Marine One takes off in hazy air over the White House on Tuesday. ( Erik Cox Photography )

Washington’s improving air quality in recent decades is one of its great environmental success stories. But on Monday, the pollution level climbed into the “unhealthy” range for the first time in six years, showing there is still work to be done to clean up the air.

Monday’s dirty air, rated Code Red, may come as a surprise since skies were clear and the humidity was low. But it also marked the third day in the row without much wind. When the air is stagnant, pollutants tends to collect and remain in the atmosphere.

Elevated concentrations of ground-level ozone were the culprit for the unhealthy air, the Metropolitan Washington Council of Governments (COG) said. “[It] is created by chemical reactions between oxides of nitrogen and volatile organic compounds in the presence of sunlight,” the Environmental Protection Agency explains. “Emissions from industrial facilities and electric utilities, motor vehicle exhaust, gasoline vapors, and chemical solvents are some of the major sources.”

As stagnant air lingered Tuesday, the COG issued a Code Orange air quality alert, which is one step below Code Red.


(Environmental Protection Agency)

Code Red alerts indicate the air is unhealthy for everyone; Code Orange alerts signify that sensitive groups, particularly children, older adults and those with respiratory issues, may experience adverse health effects.

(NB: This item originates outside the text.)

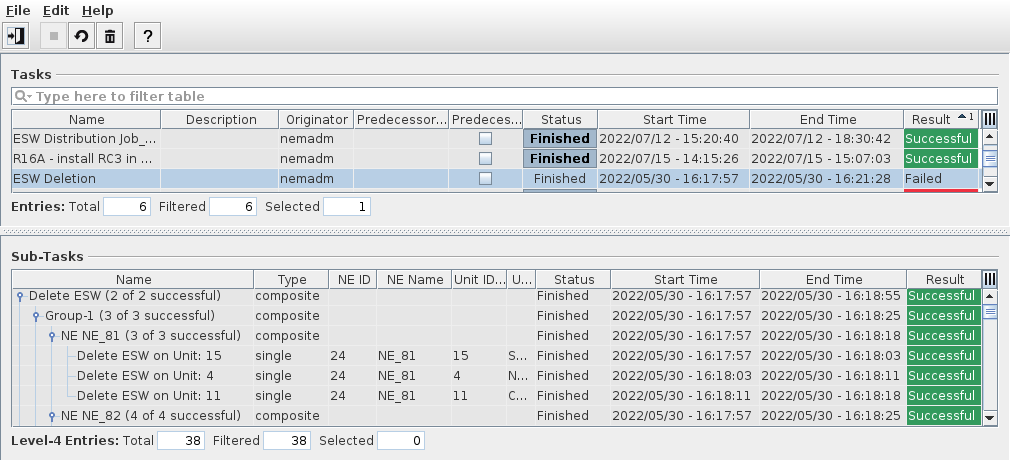Open Tasks table column chooser icon
Viewport: 1010px width, 461px height.
990,119
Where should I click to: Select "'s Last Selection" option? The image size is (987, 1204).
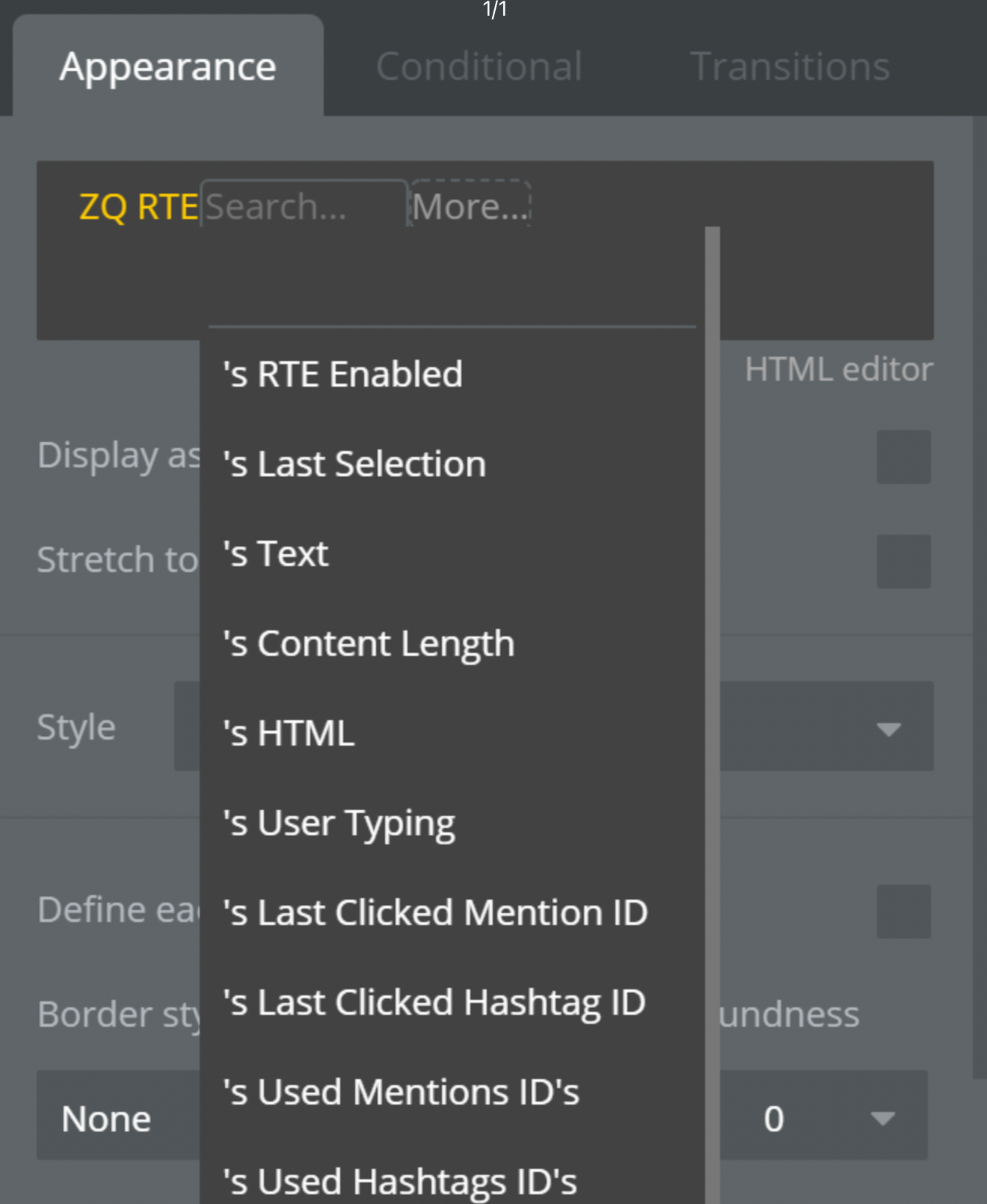click(x=353, y=463)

During Code Red conditions, the COG advises residents to:

  • Turn off lights and electronics when not in use and follow tips from your electric utility about how to use less electricity to cool your home.
  • Avoid lawn mowing or use an electric mower.
  • Fill your vehicles’ gas tank after sunset.
  • Take transit, carpool or work from home.

Monday’s Code Red conditions come less than a year after Washington’s lowest summer air pollution levels in decades, when there was not a single Code Red day.

Pollution levels have settled at relatively low levels for the past five years — averaging 11 unhealthful Code Orange or Code Red days, compared with an average of 52 in the previous 16 years.

“We’ve seen a dramatic improvement in the region’s air quality thanks to more than a decade of action and coordination at all levels of government,” Hans Riemer, chairman of the Metropolitan Washington Air Quality Committee, said in a press release last fall. “Still, area residents continue to breathe unhealthy air too often. We must work together to continue to reduce emissions that contribute to ground-level ozone.”